Verwaltungsrecht

Anfechtung einer abgrabungsrechtlichen Anordnung

Aktenzeichen  1 CS 17.642

Datum:
20.7.2017
Rechtsgebiet:
Gerichtsart:
VGH
Gerichtsort:
München
Rechtsweg:
Verwaltungsgerichtsbarkeit
Normen:
BayAbgrG BayAbgrG Art. 2 S. 1, Art. 4 Abs. 2 S. 2
VwGO VwGO § 80 Abs. 5, § 146 Abs. 4 S. 3, § 154 Abs. 2

 

Leitsatz

1 Die in § 146 Abs. 4 S. 1 VwGO geforderte Begründung nach § 146 Abs. 4 S. 3 VwGO verlangt grundsätzlich einen bestimmten Antrag, der sich aus dem Antrag auf Aufhebung bzw. Änderung des angefochtenen Beschlusses und dem Sachantrag zusammenzusetzen hat. (Rn. 2) (redaktioneller Leitsatz)

Bereitgestelltes Material:
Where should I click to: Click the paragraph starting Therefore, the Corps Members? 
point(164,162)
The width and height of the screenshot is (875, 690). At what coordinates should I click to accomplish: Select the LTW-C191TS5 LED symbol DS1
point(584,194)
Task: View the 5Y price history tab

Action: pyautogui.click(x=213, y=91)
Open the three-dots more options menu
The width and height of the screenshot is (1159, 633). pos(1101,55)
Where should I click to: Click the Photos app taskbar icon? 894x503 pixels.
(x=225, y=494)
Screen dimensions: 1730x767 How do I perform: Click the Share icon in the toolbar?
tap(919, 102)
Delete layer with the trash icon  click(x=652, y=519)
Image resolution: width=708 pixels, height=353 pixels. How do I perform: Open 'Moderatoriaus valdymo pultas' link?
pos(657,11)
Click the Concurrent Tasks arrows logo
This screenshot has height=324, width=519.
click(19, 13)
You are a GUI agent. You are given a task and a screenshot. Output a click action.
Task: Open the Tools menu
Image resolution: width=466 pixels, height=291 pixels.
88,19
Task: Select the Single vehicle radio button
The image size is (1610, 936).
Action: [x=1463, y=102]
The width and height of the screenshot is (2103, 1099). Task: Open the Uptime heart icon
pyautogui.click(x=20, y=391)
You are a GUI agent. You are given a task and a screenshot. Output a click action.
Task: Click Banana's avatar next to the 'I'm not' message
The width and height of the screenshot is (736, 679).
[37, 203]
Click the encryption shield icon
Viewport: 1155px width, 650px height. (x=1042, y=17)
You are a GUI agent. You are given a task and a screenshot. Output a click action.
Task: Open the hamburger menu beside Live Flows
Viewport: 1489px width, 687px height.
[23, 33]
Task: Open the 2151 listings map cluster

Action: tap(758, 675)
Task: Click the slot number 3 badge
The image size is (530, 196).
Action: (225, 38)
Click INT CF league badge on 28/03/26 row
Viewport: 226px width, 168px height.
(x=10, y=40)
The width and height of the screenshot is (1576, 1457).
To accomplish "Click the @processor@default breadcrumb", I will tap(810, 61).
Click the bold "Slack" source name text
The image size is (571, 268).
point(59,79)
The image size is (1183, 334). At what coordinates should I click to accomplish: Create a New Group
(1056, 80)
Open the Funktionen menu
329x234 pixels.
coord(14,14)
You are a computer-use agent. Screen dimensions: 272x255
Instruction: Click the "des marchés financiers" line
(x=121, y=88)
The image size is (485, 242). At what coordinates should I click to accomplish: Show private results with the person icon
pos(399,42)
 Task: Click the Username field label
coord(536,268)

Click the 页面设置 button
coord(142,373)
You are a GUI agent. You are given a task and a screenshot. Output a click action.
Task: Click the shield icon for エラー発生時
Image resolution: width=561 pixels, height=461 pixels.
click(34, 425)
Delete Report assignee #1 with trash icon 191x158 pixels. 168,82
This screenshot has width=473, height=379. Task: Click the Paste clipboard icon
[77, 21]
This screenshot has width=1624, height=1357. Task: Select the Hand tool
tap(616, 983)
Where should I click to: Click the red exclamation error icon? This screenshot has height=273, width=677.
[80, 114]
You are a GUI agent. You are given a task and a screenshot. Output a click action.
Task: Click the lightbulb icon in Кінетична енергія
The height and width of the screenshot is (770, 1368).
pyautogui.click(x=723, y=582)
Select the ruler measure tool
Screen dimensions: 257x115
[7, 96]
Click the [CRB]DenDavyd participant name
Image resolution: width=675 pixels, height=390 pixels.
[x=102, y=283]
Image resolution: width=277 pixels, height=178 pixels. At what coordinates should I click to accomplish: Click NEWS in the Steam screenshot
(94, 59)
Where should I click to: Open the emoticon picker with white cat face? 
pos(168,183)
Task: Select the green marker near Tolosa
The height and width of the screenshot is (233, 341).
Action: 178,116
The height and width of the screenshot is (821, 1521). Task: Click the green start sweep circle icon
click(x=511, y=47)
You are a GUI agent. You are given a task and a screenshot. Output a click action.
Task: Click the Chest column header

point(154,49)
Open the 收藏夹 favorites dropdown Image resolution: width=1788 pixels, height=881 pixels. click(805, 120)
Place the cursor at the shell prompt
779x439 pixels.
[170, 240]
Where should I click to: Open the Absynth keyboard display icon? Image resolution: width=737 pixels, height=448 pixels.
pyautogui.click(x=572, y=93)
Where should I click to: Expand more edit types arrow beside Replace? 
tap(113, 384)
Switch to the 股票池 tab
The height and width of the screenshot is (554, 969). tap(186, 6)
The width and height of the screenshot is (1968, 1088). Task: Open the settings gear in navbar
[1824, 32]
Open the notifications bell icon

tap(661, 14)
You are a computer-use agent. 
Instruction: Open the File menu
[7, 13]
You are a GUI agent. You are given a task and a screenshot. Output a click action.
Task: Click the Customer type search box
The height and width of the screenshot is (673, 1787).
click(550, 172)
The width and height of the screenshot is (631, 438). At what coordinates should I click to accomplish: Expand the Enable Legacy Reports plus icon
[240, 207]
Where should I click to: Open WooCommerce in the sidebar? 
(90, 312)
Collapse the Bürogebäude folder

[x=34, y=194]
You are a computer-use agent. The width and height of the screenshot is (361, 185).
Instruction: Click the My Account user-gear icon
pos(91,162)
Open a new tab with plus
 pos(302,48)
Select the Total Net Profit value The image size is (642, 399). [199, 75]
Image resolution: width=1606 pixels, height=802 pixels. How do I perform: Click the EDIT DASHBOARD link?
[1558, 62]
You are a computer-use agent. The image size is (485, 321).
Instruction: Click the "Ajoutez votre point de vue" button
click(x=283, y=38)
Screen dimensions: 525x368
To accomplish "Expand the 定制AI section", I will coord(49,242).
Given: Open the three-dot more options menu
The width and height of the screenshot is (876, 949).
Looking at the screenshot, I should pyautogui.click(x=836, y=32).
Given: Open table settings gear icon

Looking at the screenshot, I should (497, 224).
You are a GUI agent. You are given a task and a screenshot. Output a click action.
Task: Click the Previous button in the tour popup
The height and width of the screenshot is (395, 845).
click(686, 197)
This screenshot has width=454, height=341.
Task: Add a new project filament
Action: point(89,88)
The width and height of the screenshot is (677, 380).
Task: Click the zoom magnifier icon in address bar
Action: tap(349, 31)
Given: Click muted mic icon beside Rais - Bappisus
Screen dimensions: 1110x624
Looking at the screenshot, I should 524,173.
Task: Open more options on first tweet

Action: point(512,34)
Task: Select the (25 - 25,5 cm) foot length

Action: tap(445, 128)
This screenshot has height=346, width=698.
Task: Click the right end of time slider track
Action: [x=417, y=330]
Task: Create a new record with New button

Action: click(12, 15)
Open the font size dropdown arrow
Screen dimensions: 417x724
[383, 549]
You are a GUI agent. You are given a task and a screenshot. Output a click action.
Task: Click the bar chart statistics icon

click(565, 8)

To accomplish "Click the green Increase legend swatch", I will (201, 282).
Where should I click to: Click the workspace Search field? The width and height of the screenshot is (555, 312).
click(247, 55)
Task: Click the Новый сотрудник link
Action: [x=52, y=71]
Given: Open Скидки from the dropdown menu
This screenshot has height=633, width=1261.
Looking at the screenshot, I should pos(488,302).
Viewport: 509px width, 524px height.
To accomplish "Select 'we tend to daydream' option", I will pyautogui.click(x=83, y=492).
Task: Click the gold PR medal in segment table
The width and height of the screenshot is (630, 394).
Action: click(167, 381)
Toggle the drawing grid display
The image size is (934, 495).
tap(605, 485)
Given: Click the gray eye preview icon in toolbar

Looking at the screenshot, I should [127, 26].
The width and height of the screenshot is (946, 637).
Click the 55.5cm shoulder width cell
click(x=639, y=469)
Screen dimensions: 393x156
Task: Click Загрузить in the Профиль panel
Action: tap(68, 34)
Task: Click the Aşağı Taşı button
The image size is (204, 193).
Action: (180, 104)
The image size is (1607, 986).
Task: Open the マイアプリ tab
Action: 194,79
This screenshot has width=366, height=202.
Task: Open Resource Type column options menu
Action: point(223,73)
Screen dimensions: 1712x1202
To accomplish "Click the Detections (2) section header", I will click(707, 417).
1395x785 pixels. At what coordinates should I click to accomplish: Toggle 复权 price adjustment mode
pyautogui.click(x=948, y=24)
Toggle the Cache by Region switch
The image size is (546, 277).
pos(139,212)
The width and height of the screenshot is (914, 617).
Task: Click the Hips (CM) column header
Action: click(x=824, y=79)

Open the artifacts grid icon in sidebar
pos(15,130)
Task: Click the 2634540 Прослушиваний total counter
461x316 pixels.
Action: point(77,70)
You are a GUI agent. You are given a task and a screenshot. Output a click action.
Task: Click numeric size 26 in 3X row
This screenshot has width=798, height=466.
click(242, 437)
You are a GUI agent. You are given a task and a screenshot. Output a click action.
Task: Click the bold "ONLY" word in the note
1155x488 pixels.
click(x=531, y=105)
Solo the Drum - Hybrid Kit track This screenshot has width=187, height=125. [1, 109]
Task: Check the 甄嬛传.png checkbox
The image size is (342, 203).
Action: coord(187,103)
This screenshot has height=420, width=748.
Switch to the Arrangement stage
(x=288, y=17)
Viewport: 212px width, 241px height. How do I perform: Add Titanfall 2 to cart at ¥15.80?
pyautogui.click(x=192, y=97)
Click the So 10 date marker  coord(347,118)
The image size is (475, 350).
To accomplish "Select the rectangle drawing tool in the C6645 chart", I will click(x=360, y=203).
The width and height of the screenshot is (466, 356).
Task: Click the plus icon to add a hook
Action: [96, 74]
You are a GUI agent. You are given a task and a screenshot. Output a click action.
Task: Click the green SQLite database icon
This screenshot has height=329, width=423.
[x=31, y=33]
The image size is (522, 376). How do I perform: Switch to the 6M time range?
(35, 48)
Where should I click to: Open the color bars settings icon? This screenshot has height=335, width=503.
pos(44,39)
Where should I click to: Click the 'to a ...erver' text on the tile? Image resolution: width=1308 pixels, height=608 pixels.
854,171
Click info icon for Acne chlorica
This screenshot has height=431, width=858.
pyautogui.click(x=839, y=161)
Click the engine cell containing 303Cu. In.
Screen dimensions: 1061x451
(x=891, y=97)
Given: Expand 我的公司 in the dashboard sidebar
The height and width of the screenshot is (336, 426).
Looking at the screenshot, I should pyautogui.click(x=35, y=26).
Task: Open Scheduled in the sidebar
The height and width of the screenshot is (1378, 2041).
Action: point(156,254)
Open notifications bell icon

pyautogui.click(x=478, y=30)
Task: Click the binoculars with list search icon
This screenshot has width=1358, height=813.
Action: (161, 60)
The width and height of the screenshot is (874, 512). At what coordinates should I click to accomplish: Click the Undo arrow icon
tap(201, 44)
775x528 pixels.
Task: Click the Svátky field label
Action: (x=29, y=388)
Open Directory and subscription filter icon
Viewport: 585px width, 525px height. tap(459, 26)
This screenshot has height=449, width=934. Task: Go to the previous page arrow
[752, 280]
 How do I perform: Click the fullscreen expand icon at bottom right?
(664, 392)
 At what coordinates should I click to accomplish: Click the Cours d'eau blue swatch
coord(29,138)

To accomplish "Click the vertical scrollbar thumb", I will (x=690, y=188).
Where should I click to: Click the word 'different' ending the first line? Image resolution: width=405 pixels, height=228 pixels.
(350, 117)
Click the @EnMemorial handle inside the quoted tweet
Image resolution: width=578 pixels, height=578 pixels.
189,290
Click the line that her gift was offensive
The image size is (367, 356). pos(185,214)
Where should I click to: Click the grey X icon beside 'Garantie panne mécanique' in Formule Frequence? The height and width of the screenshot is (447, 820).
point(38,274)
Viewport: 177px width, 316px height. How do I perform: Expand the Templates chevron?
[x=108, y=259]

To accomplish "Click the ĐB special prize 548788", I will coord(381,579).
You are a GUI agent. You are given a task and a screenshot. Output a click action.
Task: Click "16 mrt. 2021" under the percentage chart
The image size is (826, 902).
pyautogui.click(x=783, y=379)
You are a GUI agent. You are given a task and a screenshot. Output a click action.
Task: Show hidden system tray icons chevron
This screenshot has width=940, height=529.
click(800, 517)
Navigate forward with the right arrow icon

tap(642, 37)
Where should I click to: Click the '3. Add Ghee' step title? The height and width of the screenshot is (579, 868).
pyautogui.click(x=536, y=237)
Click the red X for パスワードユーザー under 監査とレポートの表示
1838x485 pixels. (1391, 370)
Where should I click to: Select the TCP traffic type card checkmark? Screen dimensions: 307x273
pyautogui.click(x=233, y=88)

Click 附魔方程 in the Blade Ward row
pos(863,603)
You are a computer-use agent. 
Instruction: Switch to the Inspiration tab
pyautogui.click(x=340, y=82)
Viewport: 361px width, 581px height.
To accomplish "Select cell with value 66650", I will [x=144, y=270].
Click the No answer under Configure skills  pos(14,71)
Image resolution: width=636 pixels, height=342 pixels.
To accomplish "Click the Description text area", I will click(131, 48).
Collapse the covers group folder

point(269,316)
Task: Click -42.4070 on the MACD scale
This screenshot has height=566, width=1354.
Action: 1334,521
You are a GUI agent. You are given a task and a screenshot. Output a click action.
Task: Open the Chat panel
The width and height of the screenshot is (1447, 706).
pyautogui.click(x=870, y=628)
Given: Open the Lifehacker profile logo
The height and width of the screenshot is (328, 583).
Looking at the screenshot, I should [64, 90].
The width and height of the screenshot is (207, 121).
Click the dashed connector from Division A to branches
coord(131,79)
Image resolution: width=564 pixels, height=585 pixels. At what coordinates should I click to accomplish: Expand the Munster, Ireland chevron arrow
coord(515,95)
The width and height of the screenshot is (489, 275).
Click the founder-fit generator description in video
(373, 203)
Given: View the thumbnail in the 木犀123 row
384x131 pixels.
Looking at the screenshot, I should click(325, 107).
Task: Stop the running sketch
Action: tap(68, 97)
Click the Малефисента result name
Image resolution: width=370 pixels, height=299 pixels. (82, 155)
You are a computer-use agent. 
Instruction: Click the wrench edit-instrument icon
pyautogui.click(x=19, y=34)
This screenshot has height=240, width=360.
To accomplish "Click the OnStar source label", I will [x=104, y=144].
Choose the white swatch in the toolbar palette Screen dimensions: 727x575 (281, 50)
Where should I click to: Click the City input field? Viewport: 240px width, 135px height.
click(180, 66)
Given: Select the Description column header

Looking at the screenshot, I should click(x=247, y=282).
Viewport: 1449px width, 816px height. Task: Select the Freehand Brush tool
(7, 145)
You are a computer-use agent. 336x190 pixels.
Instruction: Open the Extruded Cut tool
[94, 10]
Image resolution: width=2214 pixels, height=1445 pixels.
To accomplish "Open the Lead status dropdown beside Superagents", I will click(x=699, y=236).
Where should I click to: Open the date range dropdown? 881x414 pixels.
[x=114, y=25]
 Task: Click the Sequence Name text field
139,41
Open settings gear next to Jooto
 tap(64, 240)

Ziel: Gib den Abschnitt des Textauszugs, der mit den Worten „1 Die in § 146“ beginnt und nach „2) (redaktioneller Leitsatz)“ endet, erneut wieder. Ändere dabei „Begründung“ zu „Darlegung“.

Ergebnis der Aufgabe:
1 Die in § 146 Abs. 4 S. 1 VwGO geforderte Darlegung nach § 146 Abs. 4 S. 3 VwGO verlangt grundsätzlich einen bestimmten Antrag, der sich aus dem Antrag auf Aufhebung bzw. Änderung des angefochtenen Beschlusses und dem Sachantrag zusammenzusetzen hat. (Rn. 2) (redaktioneller Leitsatz)